The Scott Monument has been visited from every land; engravings of it are diffused over the wide earth; and as long as it stands in its majestic and imposing beauty, the pilgrims of future centuries, who gaze upon it in silent admiration, will connect the name of its builder with the thought of him who it commemorates.

35,000–45,000 people a year visit it; roughly the same figure as have visited it every year since it was inaugurated: over seven million people in total. It has, as The Biographical Dictionary of Eminent Scotsmen predicted, almost eclipsed the reputation of Sir Walter Scott himself. Few people are thought to visit the Monument now because it is a memorial to the author. The huge majority of visitors do so because it, and its architect, are themselves famous. Kemp is revered in Scotland and within the great Scottish diaspora around the world.

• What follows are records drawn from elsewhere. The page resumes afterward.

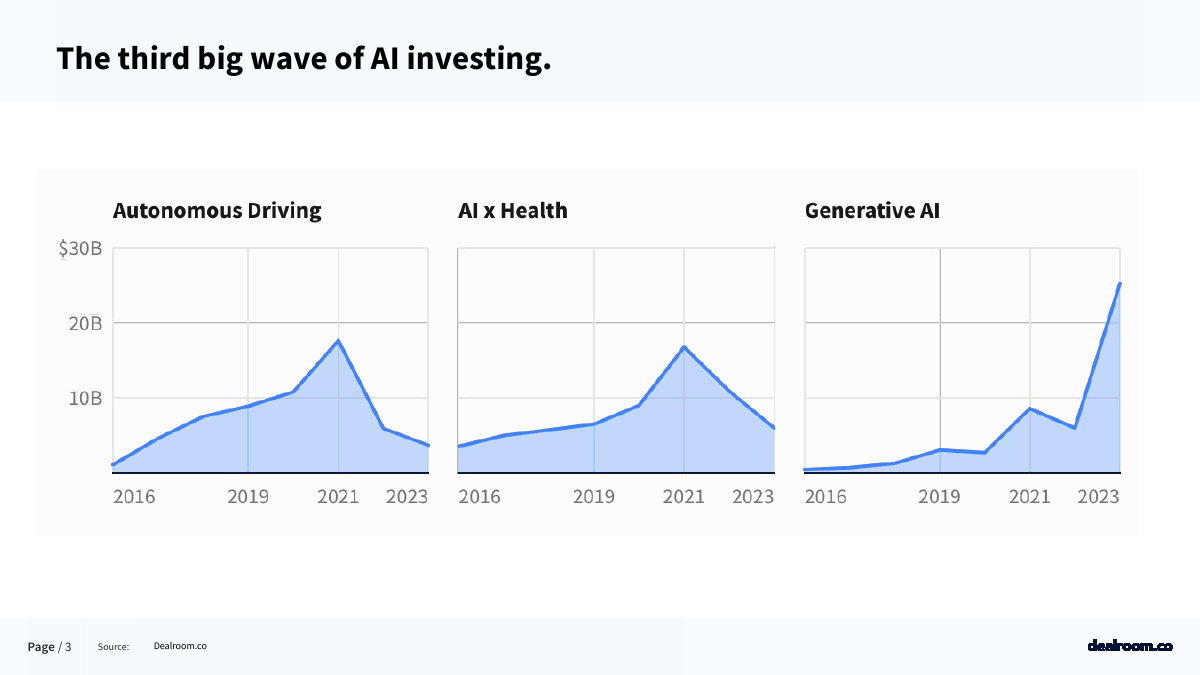The width and height of the screenshot is (1200, 675).
Task: Click 2021 label under Generative AI chart
Action: (x=1029, y=496)
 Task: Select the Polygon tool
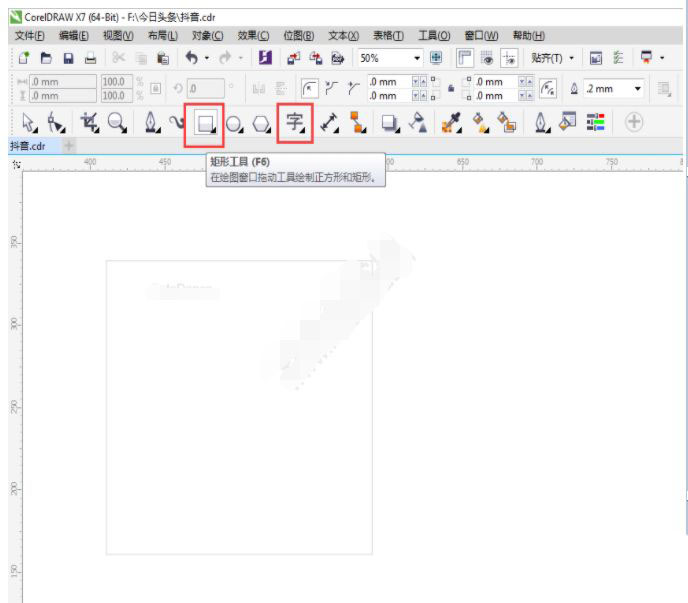coord(261,123)
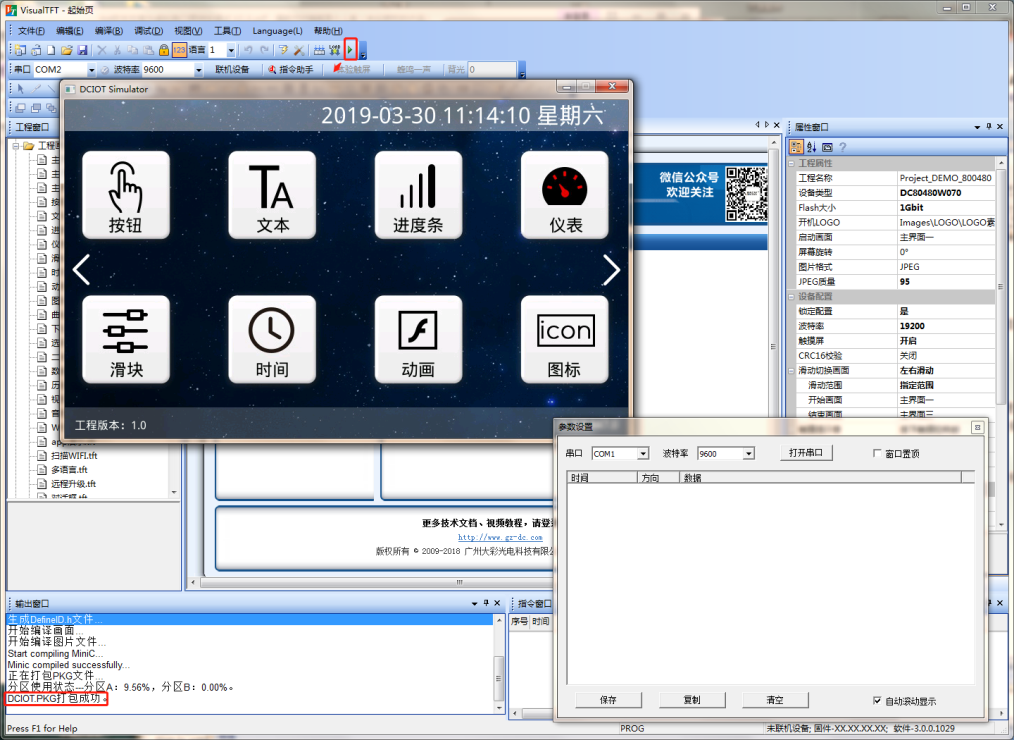Enable the 窗口置顶 checkbox
The height and width of the screenshot is (740, 1014).
click(878, 453)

The Scott Monument is the only confirmed completed building designed by Kemp. The West Parish Church at Maybole in Ayrshire is unlikely to be his work, and Millburn Church at Renton in Dunbartonshire (now ruined), which was for several years speculatively said to be Kemp's design, is now believed to have been designed by John Thomas Rochead. Reliably attributed to Kemp was a south wing added to the 1700s New Woodhouselee House in Glencorse, Midlothian in 1843 but the whole house was demolished in 1965. Stables attached to the house, built at around the same time, are tentatively attributed to Kemp. They are still standing, listed Category B, and may, with the Scott Monument, be the only other surviving Kemp building.

=== Memorials ===
In 1932 a memorial to Kemp, designed by James Grieve, was unveiled at Moy Hall, Redscarhead where Kemp served his apprenticeship. It is a single-storey Gothic gable added to the L-plan former workshop of Andrew Noble, joiner and millwright, who was Kemp's apprentice master.

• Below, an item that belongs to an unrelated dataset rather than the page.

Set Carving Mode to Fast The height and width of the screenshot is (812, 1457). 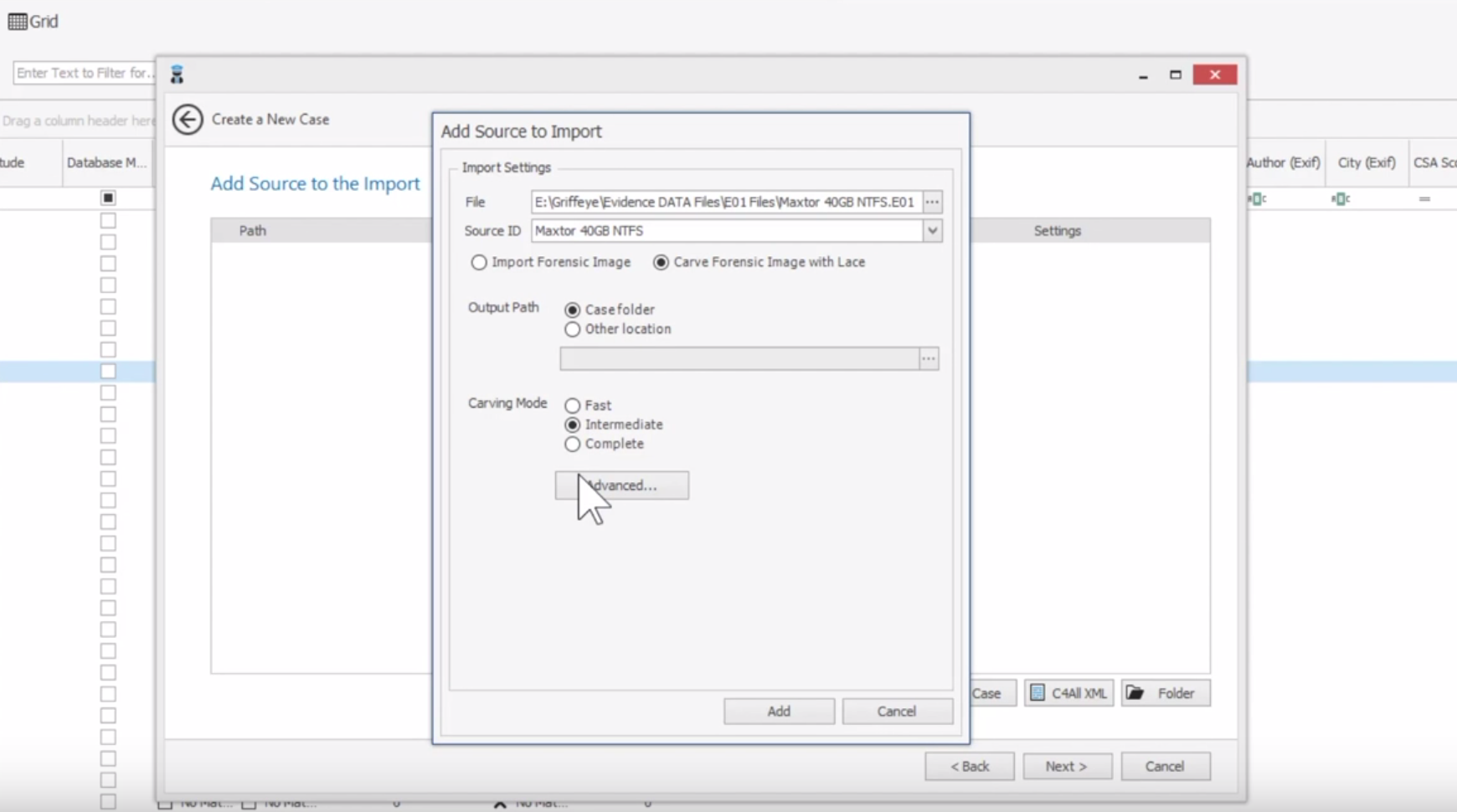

Another Kemp memorial was installed by the Biggar Museum Trust on the 200th anniversary of his birth in 1995. It is of rough-hewn stone, bearing a bronze plaque, and stands just across the valley from where the Kemp cottage stood in 1795.

=== Kemp likenesses ===
Kemp's brother-in-law, William Bonnar, painted at least two portraits of him. One, with the half-built Monument seen behind Kemp, is in the possession of the Scottish National Portrait Gallery. The second portrait by Bonnar is owned by the City of Edinburgh Council. A portrait by an unknown artist of Kemp holding a model of the Scott Monument also belongs to the City of Edinburgh Council. Three sculpted representations of Kemp exist: a bust modelled from life by Alexander Handyside Ritchie and carved in marble by John Hutchison, is in the care of the City of Edinburgh Council; a profile, also by Ritchie, adorns Kemp's tombstone in St Cuthbert's churchyard. A further profile by Ritchie, in bronze, forms the centrepiece of the Kemp memorial at Redscarhead. Two photographic portraits of Kemp, posed on the Scott Monument's building site, were made by Robert Adamson (1821-48) in 1843. Salted paper prints from paper negative images are preserved by the City of Edinburgh Council.

==Personal life==
While being a man with many friends, and towards the end of his life very popular with the public, Kemp has been described as disablingly shy, socially awkward and cantankerous. His latest biographer, Morven Leese, writes that Kemp demonstrated “a huge level of self-belief and drive, combined with a very unusual personality”. She suggests that his social disabilities were perhaps engendered by his humble background and exacerbated by him being “high on the autistic spectrum”.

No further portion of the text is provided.